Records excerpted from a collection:
____________
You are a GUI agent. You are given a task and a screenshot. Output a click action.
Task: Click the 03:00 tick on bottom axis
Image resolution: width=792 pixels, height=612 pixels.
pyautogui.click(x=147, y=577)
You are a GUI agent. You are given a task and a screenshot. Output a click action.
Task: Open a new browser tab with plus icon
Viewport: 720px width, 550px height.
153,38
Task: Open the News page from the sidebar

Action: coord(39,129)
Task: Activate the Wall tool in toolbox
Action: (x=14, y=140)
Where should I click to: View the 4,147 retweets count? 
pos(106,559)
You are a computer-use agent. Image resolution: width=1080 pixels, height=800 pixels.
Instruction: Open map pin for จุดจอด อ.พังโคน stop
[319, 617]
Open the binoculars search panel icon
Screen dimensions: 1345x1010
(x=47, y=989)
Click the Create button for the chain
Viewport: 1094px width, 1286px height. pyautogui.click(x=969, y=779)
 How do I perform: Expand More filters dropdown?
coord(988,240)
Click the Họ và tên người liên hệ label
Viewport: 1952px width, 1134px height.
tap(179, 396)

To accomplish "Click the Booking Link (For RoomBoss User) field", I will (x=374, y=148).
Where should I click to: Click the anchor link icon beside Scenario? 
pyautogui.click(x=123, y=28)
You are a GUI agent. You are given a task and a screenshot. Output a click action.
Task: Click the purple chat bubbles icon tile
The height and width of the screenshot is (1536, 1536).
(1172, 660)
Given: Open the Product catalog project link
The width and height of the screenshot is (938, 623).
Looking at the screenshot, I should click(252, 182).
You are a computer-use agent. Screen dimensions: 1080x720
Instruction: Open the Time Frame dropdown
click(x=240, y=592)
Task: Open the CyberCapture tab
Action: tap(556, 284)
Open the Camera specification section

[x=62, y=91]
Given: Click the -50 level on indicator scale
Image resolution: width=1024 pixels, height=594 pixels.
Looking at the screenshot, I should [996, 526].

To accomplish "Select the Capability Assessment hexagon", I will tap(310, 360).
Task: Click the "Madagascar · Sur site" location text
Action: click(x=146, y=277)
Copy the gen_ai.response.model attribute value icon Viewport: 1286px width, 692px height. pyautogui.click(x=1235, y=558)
____________
AIM OF THE EXERCISE:
Line by line, output the data precisely as shown above.

EXERCISE RESPONSE:
You are a GUI agent. You are given a task and a screenshot. Output a click action.
Task: Click the 03:00 tick on bottom axis
Image resolution: width=792 pixels, height=612 pixels.
pyautogui.click(x=147, y=577)
You are a GUI agent. You are given a task and a screenshot. Output a click action.
Task: Open a new browser tab with plus icon
Viewport: 720px width, 550px height.
153,38
Task: Open the News page from the sidebar

Action: coord(39,129)
Task: Activate the Wall tool in toolbox
Action: (x=14, y=140)
Where should I click to: View the 4,147 retweets count? 
pos(106,559)
You are a computer-use agent. Image resolution: width=1080 pixels, height=800 pixels.
Instruction: Open map pin for จุดจอด อ.พังโคน stop
[319, 617]
Open the binoculars search panel icon
Screen dimensions: 1345x1010
(x=47, y=989)
Click the Create button for the chain
Viewport: 1094px width, 1286px height. pyautogui.click(x=969, y=779)
 How do I perform: Expand More filters dropdown?
coord(988,240)
Click the Họ và tên người liên hệ label
Viewport: 1952px width, 1134px height.
tap(179, 396)

To accomplish "Click the Booking Link (For RoomBoss User) field", I will (x=374, y=148).
Where should I click to: Click the anchor link icon beside Scenario? 
pyautogui.click(x=123, y=28)
You are a GUI agent. You are given a task and a screenshot. Output a click action.
Task: Click the purple chat bubbles icon tile
The height and width of the screenshot is (1536, 1536).
(1172, 660)
Given: Open the Product catalog project link
The width and height of the screenshot is (938, 623).
Looking at the screenshot, I should click(252, 182).
You are a computer-use agent. Screen dimensions: 1080x720
Instruction: Open the Time Frame dropdown
click(x=240, y=592)
Task: Open the CyberCapture tab
Action: tap(556, 284)
Open the Camera specification section

[x=62, y=91]
Given: Click the -50 level on indicator scale
Image resolution: width=1024 pixels, height=594 pixels.
Looking at the screenshot, I should [996, 526].

To accomplish "Select the Capability Assessment hexagon", I will tap(310, 360).
Task: Click the "Madagascar · Sur site" location text
Action: click(x=146, y=277)
Copy the gen_ai.response.model attribute value icon Viewport: 1286px width, 692px height. pyautogui.click(x=1235, y=558)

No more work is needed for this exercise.